Jammu and Kashmir, currently under President’s rule, is being governed by the State Administrative Council. The body is headed by Governor Satya Pal Malik and includes his four advisors and Chief Secretary BVR Subramanyam.
According to the draft, the new policy details the need for rehabilitation through a two-pronged approach including reformative measures and opportunities of livelihood. In order to encourage militants to join the mainstream, the policy provides for a monthly stipend of Rs 6,000 for those who surrender. However, this initiative will not cover militants found to have been involved in “heinous crimes”.
The proposed scheme is a revised version of earlier initiatives, but with a fresh focus on socio-economic re-integration. Former Jammu and Kashmir Director General of Police K Rajendra said it is essential for the government to show its will to reach out to alienated youth.
“The successful implementation of a surrender policy is of utmost importance in Jammu and Kashmir as there are a large number of surrendered or released militants,” he said. “The successful rehabilitation of one hardcore surrendered or released militant will motivate others to follow suit.”
Lieutenant General KJS Dhillon, General Officer Commanding of the Srinagar-based 15 Corps, on Saturday, had appealed to mothers of militants to encourage their sons to quit militancy, Greater Kashmir reported. “Today, I make a fervent appeal to all Kashmiri mothers to ask their gun-wielding sons to return to their homes to live a happy life,” Dhillon said. “I guarantee the mothers that we will facilitate the safe return and entry of youth into the mainstream.”
A day after the February 14 suicide attack in Pulwama, Dhillon had made a similar appeal to the mothers.
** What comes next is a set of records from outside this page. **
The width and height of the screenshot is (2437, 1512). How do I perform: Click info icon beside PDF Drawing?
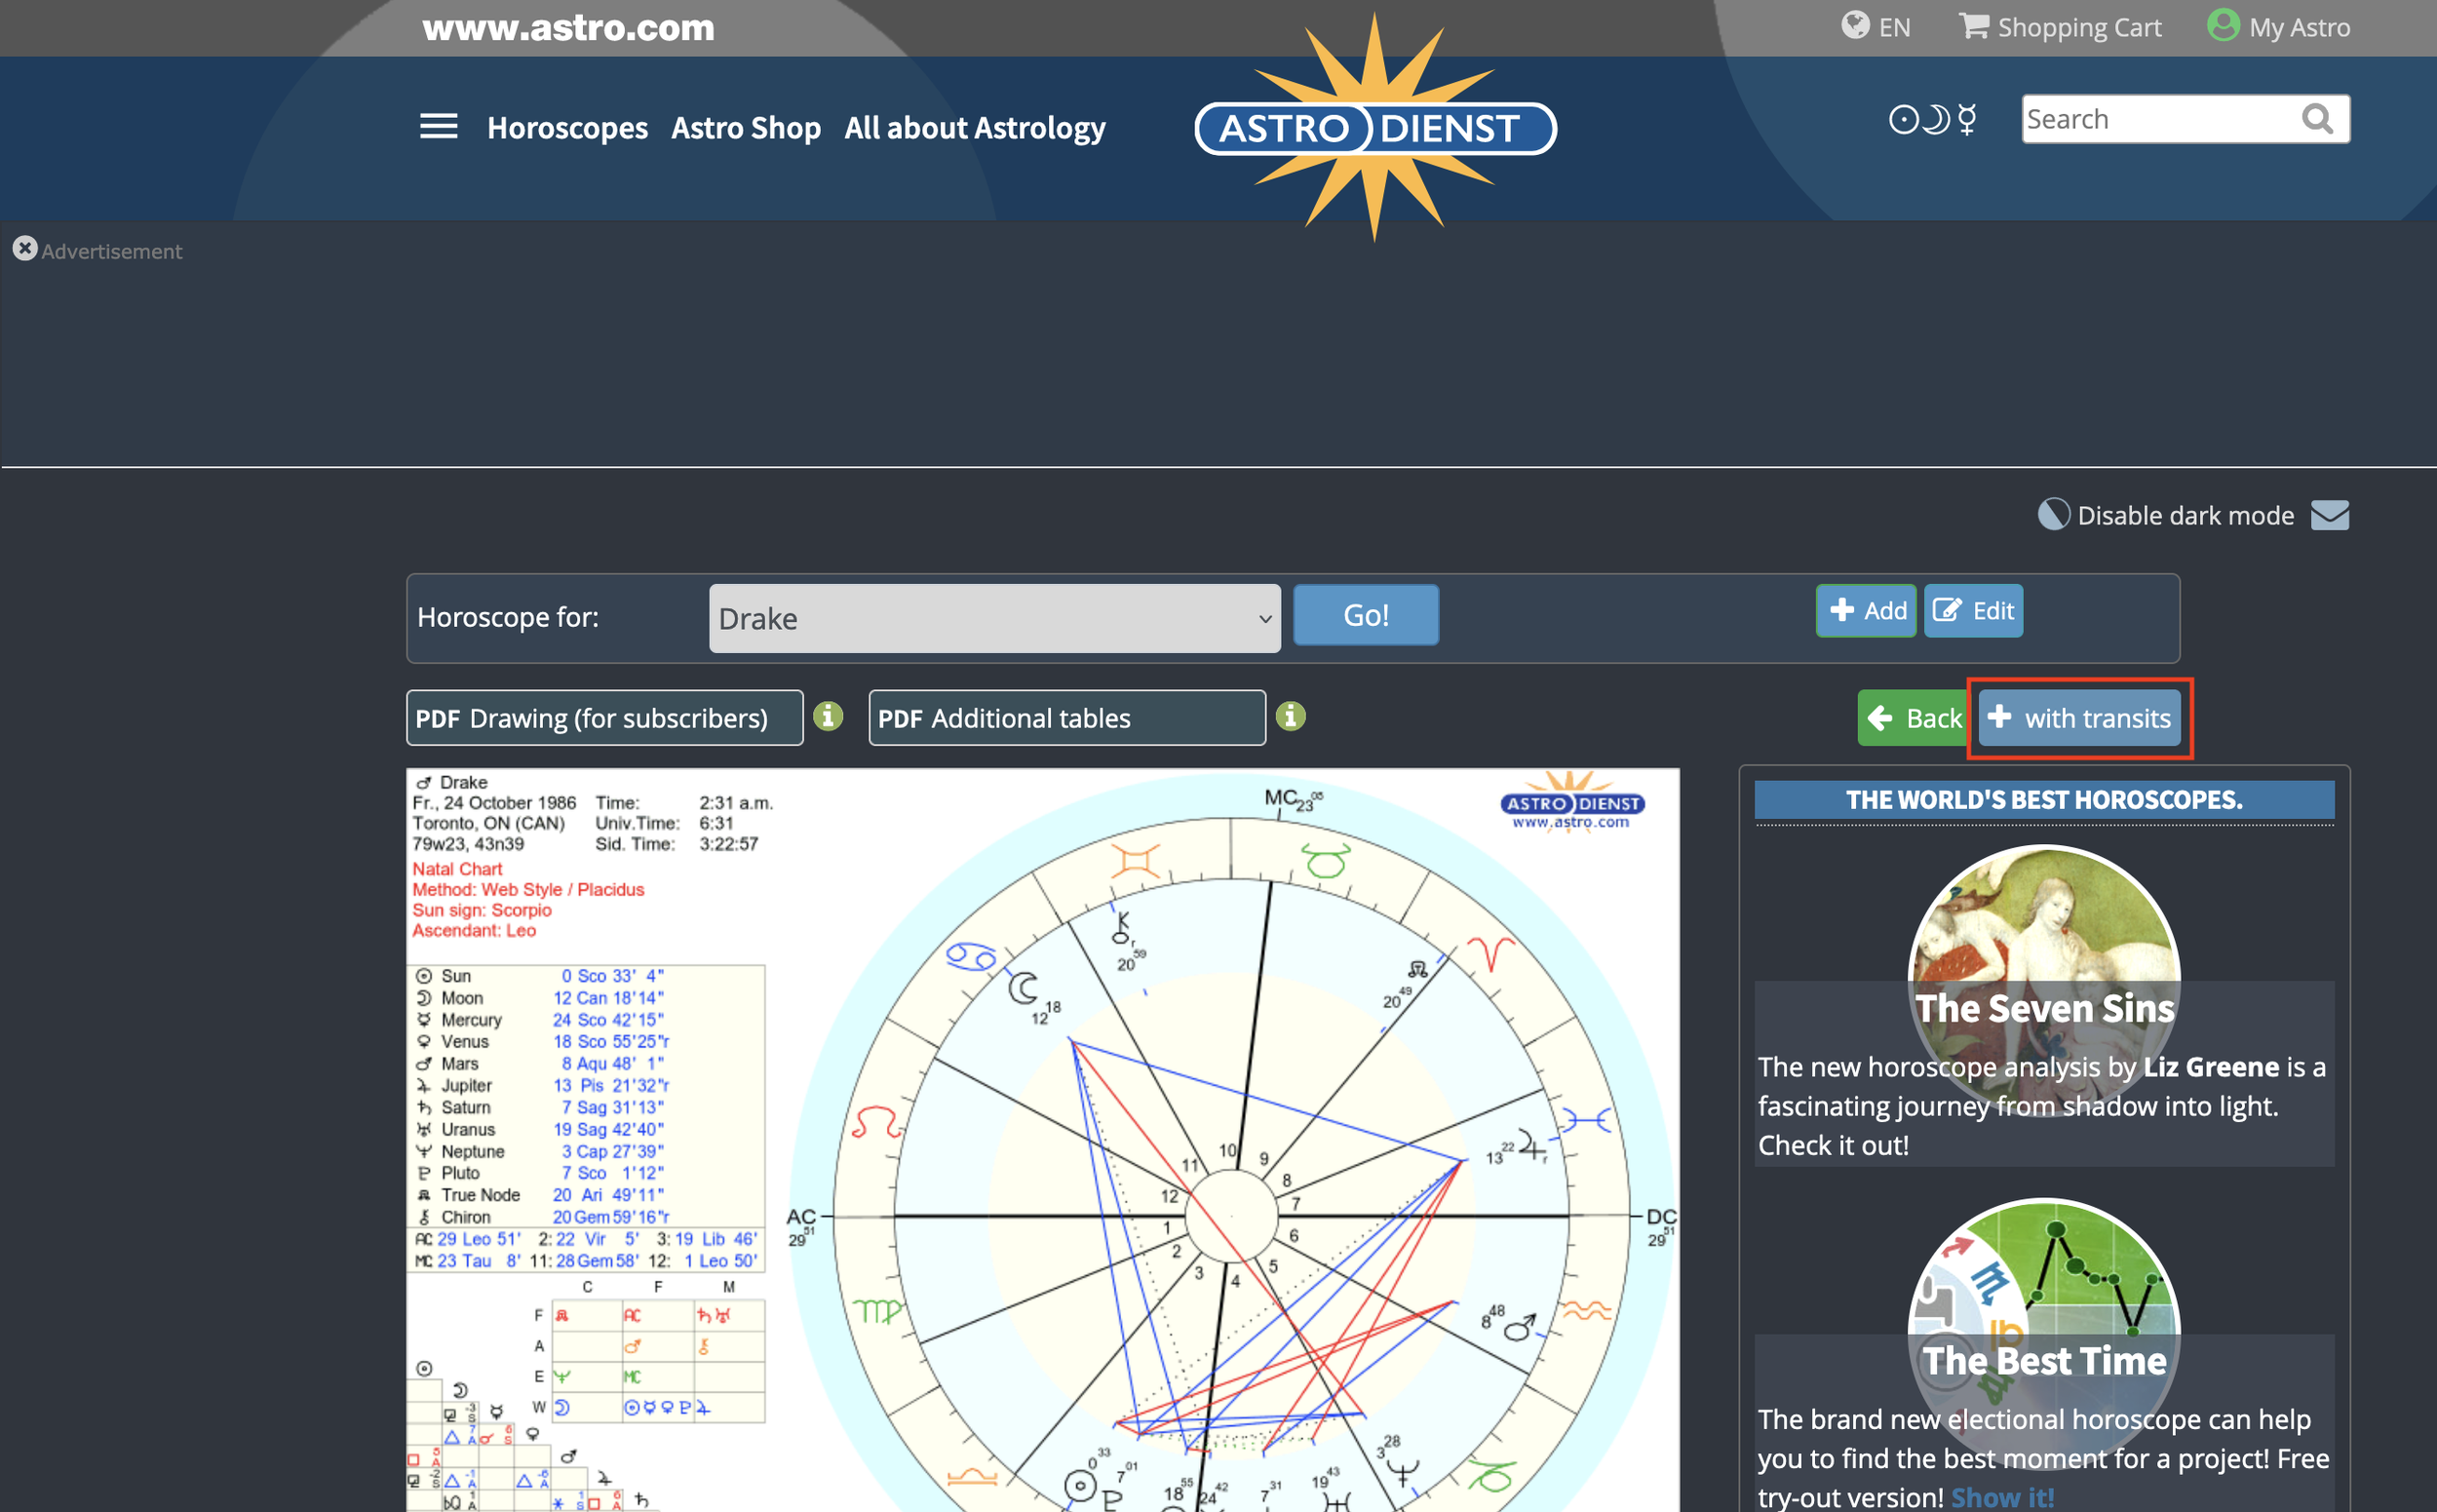click(x=828, y=717)
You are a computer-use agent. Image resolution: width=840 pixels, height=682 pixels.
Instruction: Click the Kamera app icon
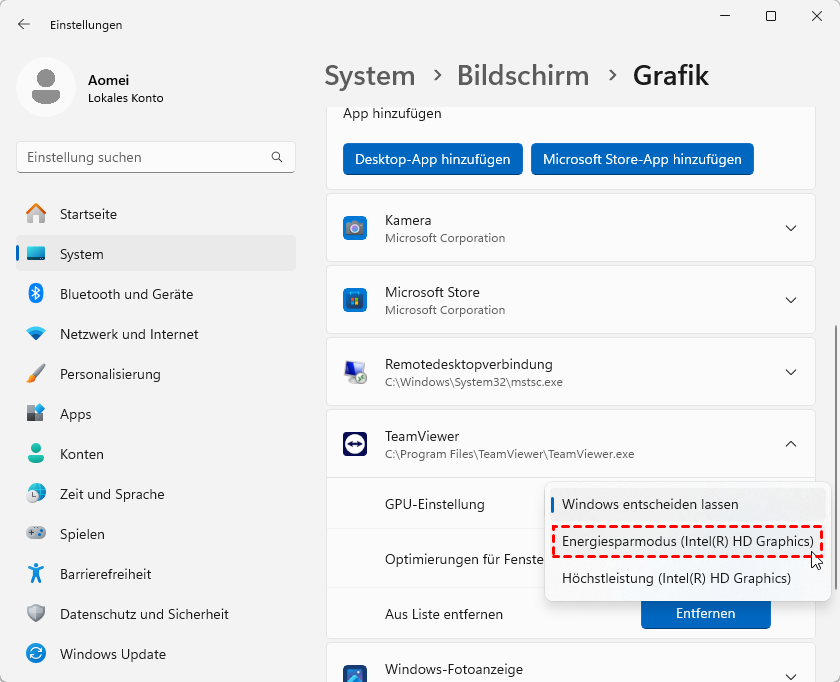click(x=355, y=228)
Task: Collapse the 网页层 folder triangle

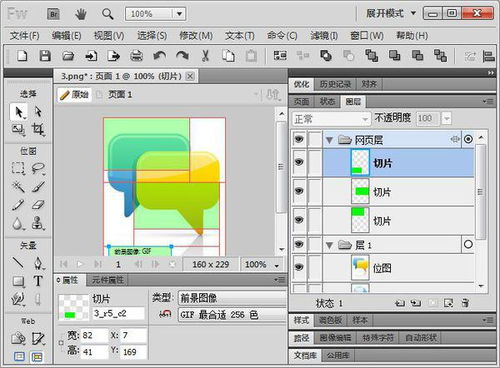Action: (329, 140)
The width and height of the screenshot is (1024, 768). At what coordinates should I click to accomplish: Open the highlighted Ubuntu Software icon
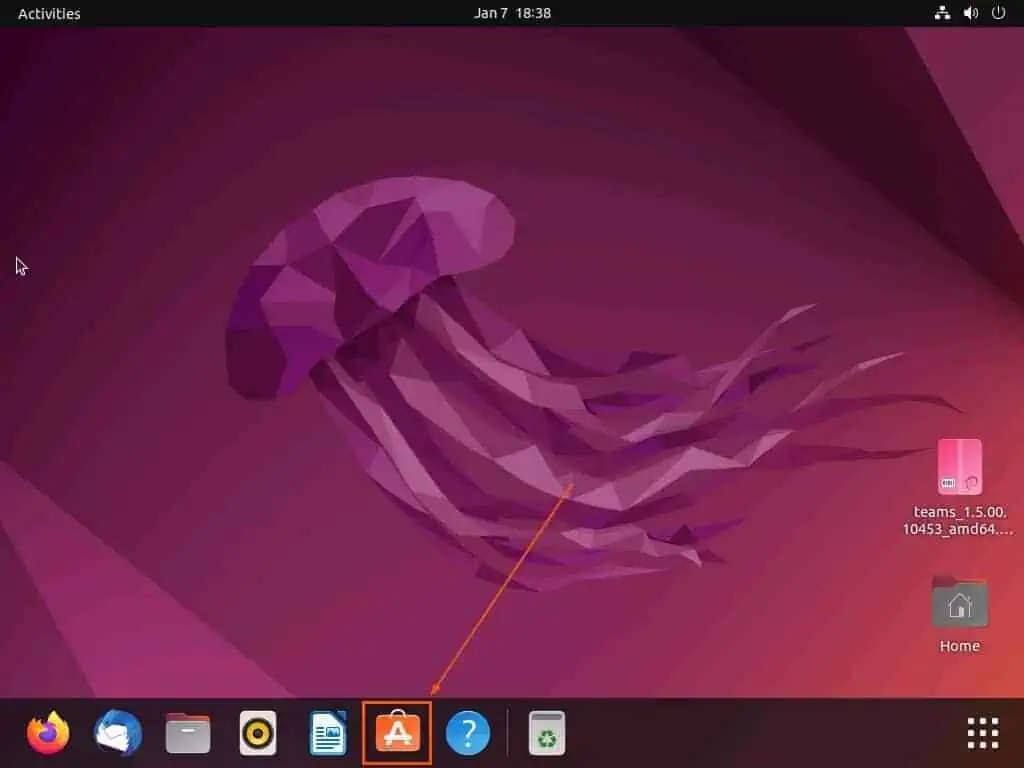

However, he had also warned that anyone picking up the gun would be “eliminated”. Forty CRPF jawans were killed in the bombing.
An earlier policy from 2010 focused on ensuring the return of former militants from the state who had taken up arms between January 1989 and December 2009 but later gave up insurgent activities “due to a change of heart and are willing, to return to the state”.
In 2004, a “rehabilitation policy” implemented by the then Peoples Democratic Party government sought to provide “facility to those terrorists who undergo a change of heart and eschew the path of violence and who also accept the integrity of India and Indian Constitution to encourage them to join the mainstream and lead a normal life”. This policy had laid out provisions to provide vocational training for surrendered militants who wished to pursue a trade, and a monthly stipend of Rs 2,000 for the first three years.